We have studied the relationships between pulmonary lesions and
bronchodilator response and variability of FEV1 in 41 patients enrolled in
the National Institutes of Health Intermittent Positive Pressure Breathing
Trial who died, came to autopsy, and provided adequate tissue to quantitate
lesions. The patients had moderate to severe chronic airflow obstruction
and various degrees of response to 250 micrograms isoproterenol inhalation.
Airway responsiveness was positively correlated with bronchial
eosinophilia, bronchial inflammation, and bronchiolar fibrosis, and it was
negatively correlated with bronchiolar goblet cell metaplasia and
emphysema. Patients with an increase of 190 ml or more in FEV1 after
bronchodilator had less bronchial cartilage and less goblet metaplasia in
bronchioles.
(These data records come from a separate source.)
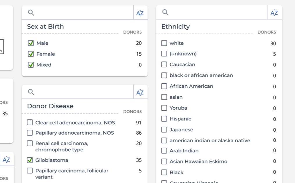Click the A-Z sort icon in Ethnicity panel
The image size is (295, 183).
click(274, 13)
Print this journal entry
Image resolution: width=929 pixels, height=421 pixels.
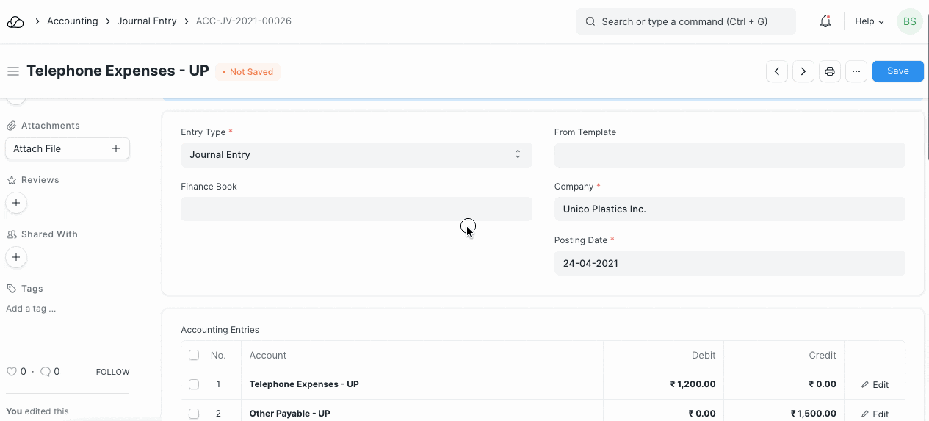point(830,71)
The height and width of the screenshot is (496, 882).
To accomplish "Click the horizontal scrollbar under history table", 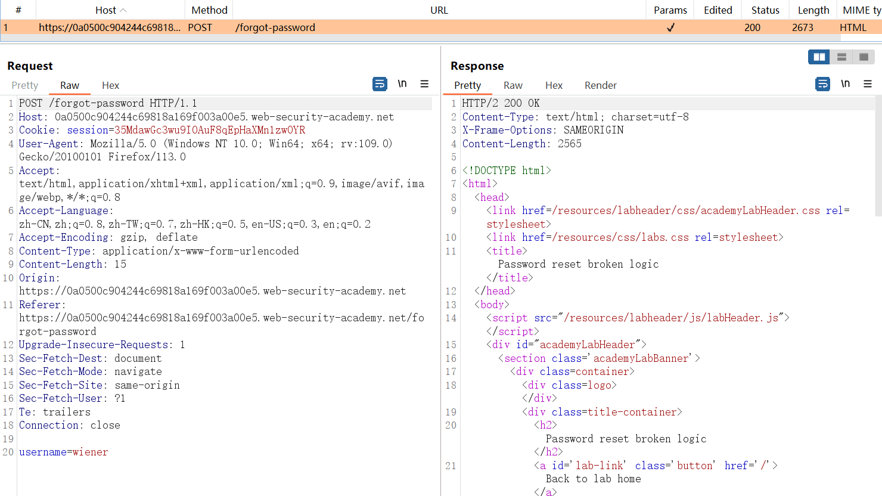I will tap(417, 38).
Airway smooth muscle was not related to airway responsiveness
and variability. Flow rates were adversely affected by bronchial
eosinophilia for given emphysema scores. This study shows the importance of
the eosinophil as part of chronic nonspecific lung disease. Lack of airway
responsiveness was associated with lesions such as emphysema and goblet
cell metaplasia, which by themselves cause severe chronic airflow
obstruction. The better-preserved lung function in patients with increased
airway responsiveness is attributed to negative correlations with emphysema
and positive correlations with bronchial eosinophilia.